The result should be the lines from the one that contains "The image size is (569, 322)." to the final line of the entries below, copied exactly and with no pictures.

= Beginning of Section =

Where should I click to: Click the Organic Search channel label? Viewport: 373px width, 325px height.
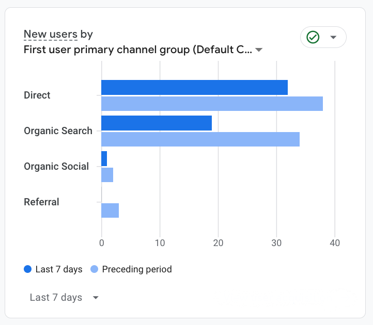[x=58, y=131]
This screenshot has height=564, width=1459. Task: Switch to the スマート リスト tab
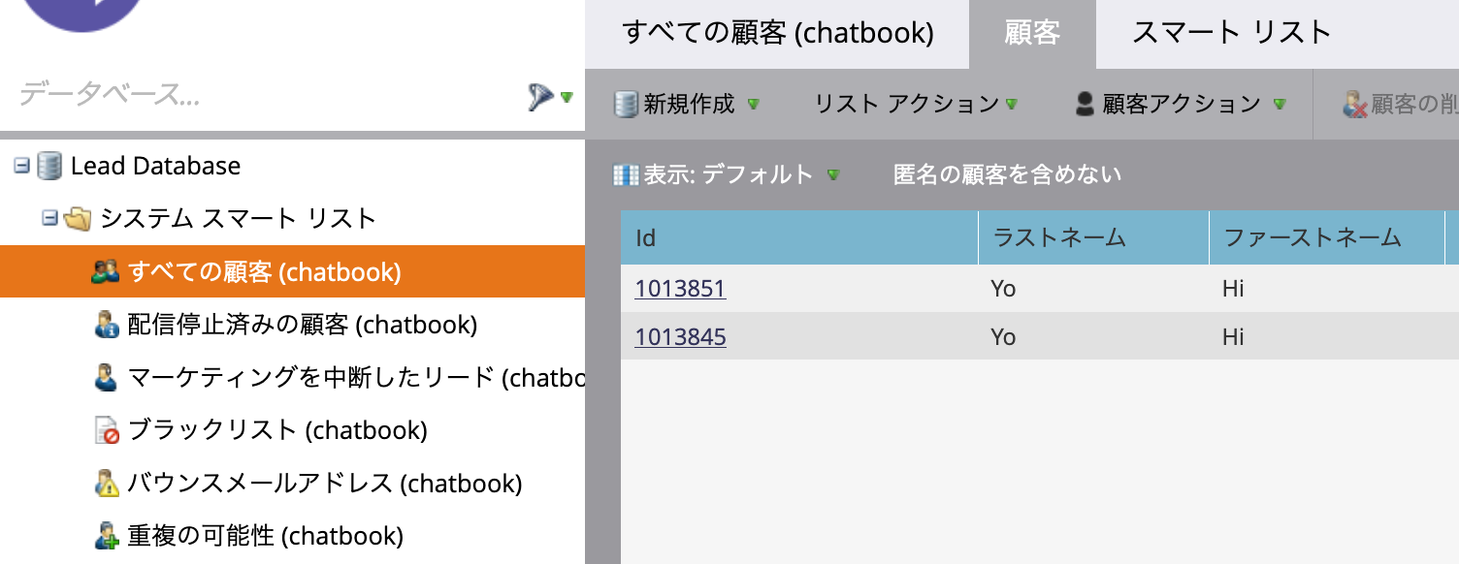coord(1232,33)
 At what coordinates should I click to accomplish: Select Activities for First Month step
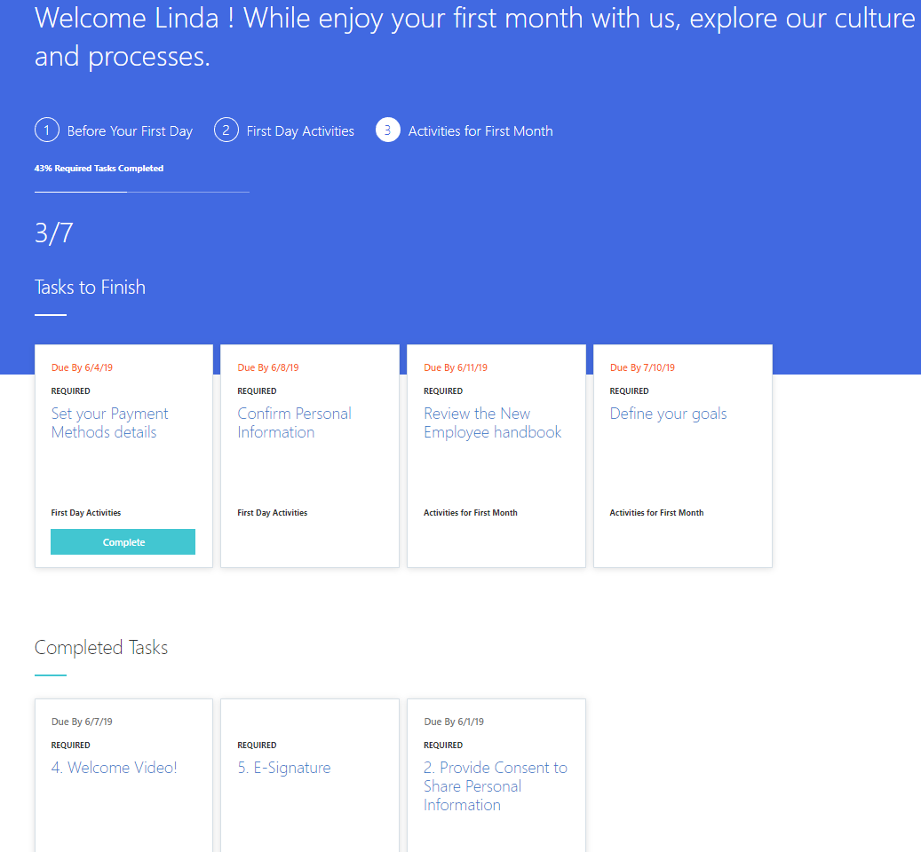click(x=480, y=131)
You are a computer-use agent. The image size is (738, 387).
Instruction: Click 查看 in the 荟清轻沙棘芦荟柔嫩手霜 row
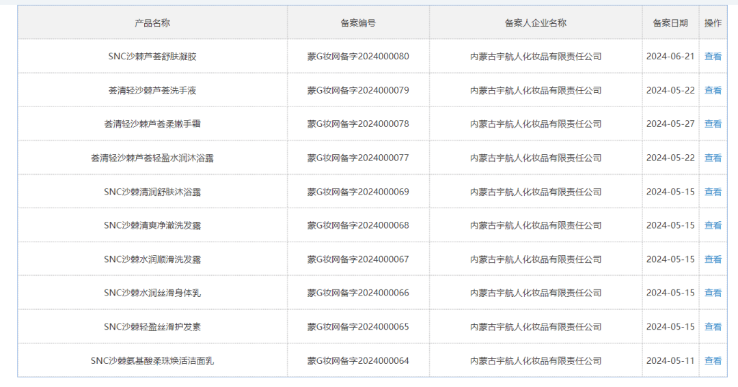[713, 124]
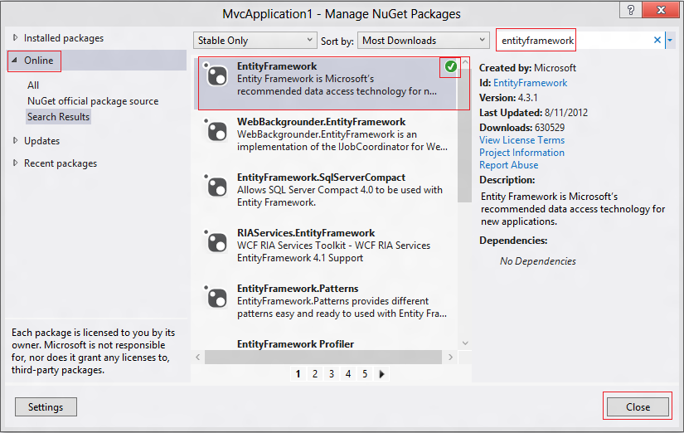
Task: Open the Project Information link
Action: point(521,153)
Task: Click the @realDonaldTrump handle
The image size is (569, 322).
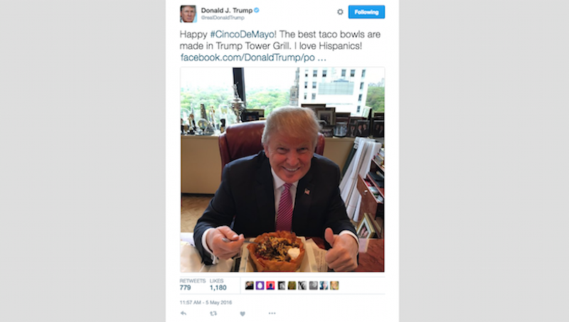Action: click(x=223, y=17)
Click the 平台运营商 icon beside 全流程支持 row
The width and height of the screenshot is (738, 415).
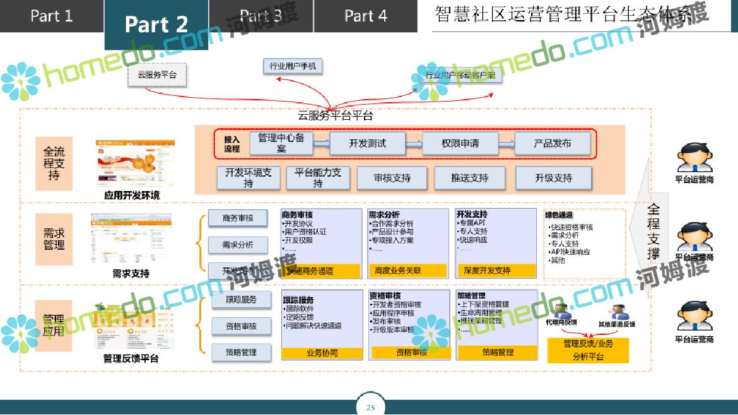click(x=694, y=158)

= End of Section =

Exercise output >>
The image size is (569, 322).
Action: click(x=223, y=17)
Click the 平台运营商 icon beside 全流程支持 row
The width and height of the screenshot is (738, 415).
click(x=694, y=158)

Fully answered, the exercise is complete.